--- Text shown ---

Technology meets tradition to enhance farmers’ markets

A new virtual technology project by University of Sussex researchers aims to enhance conversation between customers and stallholders at traditional farmers' markets.

The Virtual Farmers' Market project enables shoppers to access information about stallholders and their produce via their mobile phones while waiting to be served.

The project, being carried out at farmers' markets in Sussex during the summer, involves the use of QR-codes, a type of barcode that can be read by mobile phone cameras to download information from the internet.  Each stallholder has a QR-code that takes customers to a web application. Information can range from the provenance of the product, such as the type of ingredients in chutney, to the latest news about the farmers' livestock and crops.

Project leader and Informatics lecturer Dr Ian Wakeman says: "Our aim is to enrich the experience of shopping.  We are providing bite-sized chunks of information that can provide common ground for conversation between customers and stallholders."

--- Dataset section ---

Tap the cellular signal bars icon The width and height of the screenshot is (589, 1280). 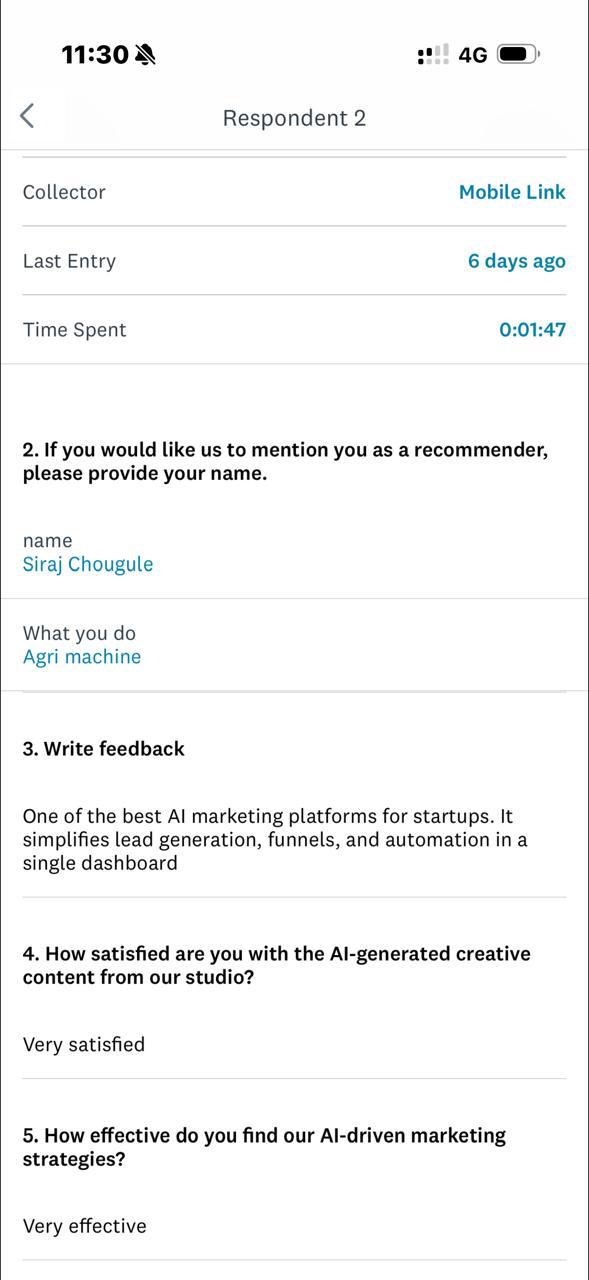pos(433,55)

---

[What is asked]
**1.** In the article on the Virtual Farmers' Market project, why does the project give shoppers short pieces of information about stallholders and their produce? Answer in one to three sentences.
**2.** Pick up the article on the Virtual Farmers' Market project after its final sentence and carry it on.

[Response list]
**1.** The project aims to enrich the experience of shopping. The short pieces of information are meant to give customers and stallholders common ground for conversation.

**2.**
This type of technology is already in use in other areas of business and commerce, particularly in Japan and the Far East. But Dr Wakeman, together with colleagues at University College London and Southampton University, is investigating its uses in UK markets and auction houses where the interaction between traders and shoppers is based on trust.

As Dr Wakeman says: "Our research is aimed at helping people build and maintain trust relationships in a world where computing is pervasive in all aspects of our life.

"The reason why people use farmers' markets is because they are interested in the provenance of products. They like being able to meet the actual producers and farmers and talk about what they are buying.  It is very much a relationship about trust, and this technology is designed to enhance that."

The project, which is a joint venture between the University and the Common Cause Co-operative and is supported by a grant from the Engineering and Physical Sciences Council, will create virtual communities in which shoppers can create dialogues with farmers and other shoppers.

 Notes for editors

You are welcome to send a reporter or photographer to the Farmers' Market in George Street, Hove, 10am-2pm on May 23, 2009,to see the project in action.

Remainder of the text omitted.